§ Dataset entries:
>>>>

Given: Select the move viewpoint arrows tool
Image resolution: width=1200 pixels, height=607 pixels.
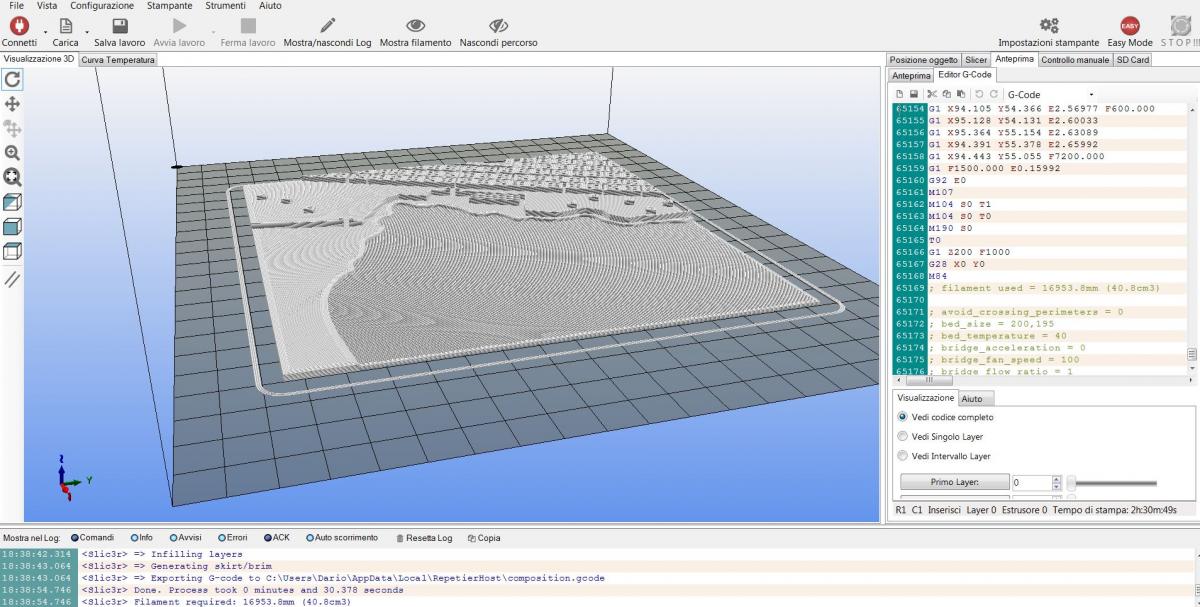Looking at the screenshot, I should [13, 104].
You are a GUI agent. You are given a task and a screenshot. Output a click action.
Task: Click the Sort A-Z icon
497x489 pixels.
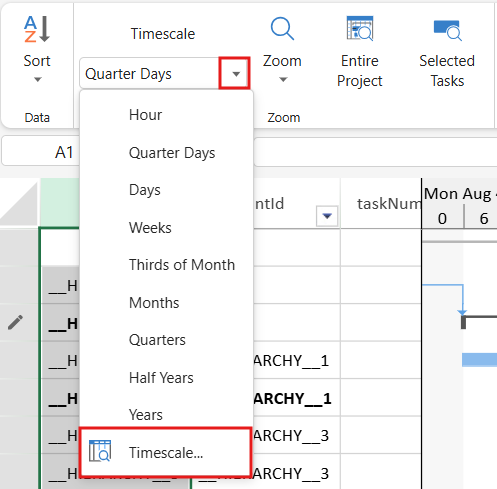[x=37, y=29]
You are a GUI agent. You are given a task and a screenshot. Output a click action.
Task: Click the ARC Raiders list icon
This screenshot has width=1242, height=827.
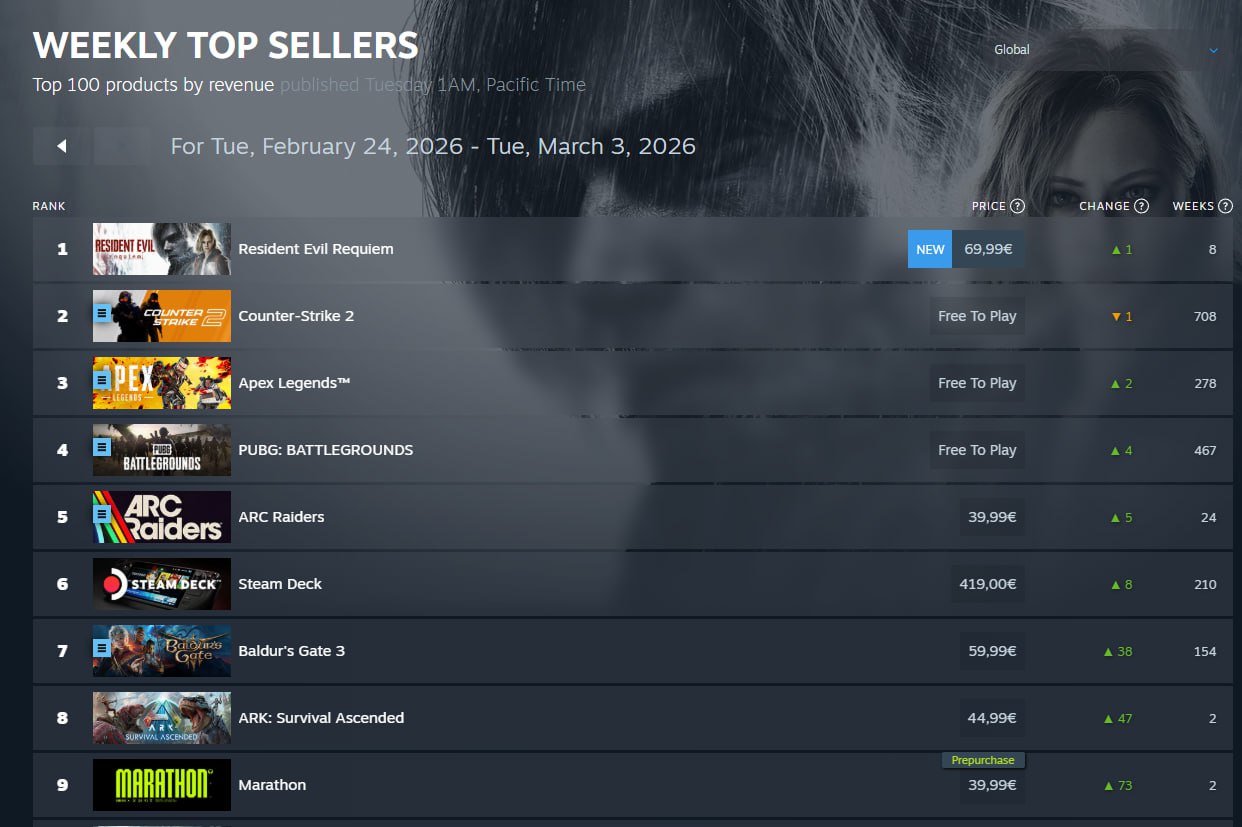(x=101, y=514)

<<<<

From the line containing "Task: Click the Sort A-Z icon" down to the last line of the data above, transcribe exactly those lines and no others; omit the pictures.

Task: Click the Sort A-Z icon
497x489 pixels.
[x=37, y=29]
You are a GUI agent. You are given a task and a screenshot. Output a click action.
Task: Click the ARC Raiders list icon
This screenshot has width=1242, height=827.
(x=101, y=514)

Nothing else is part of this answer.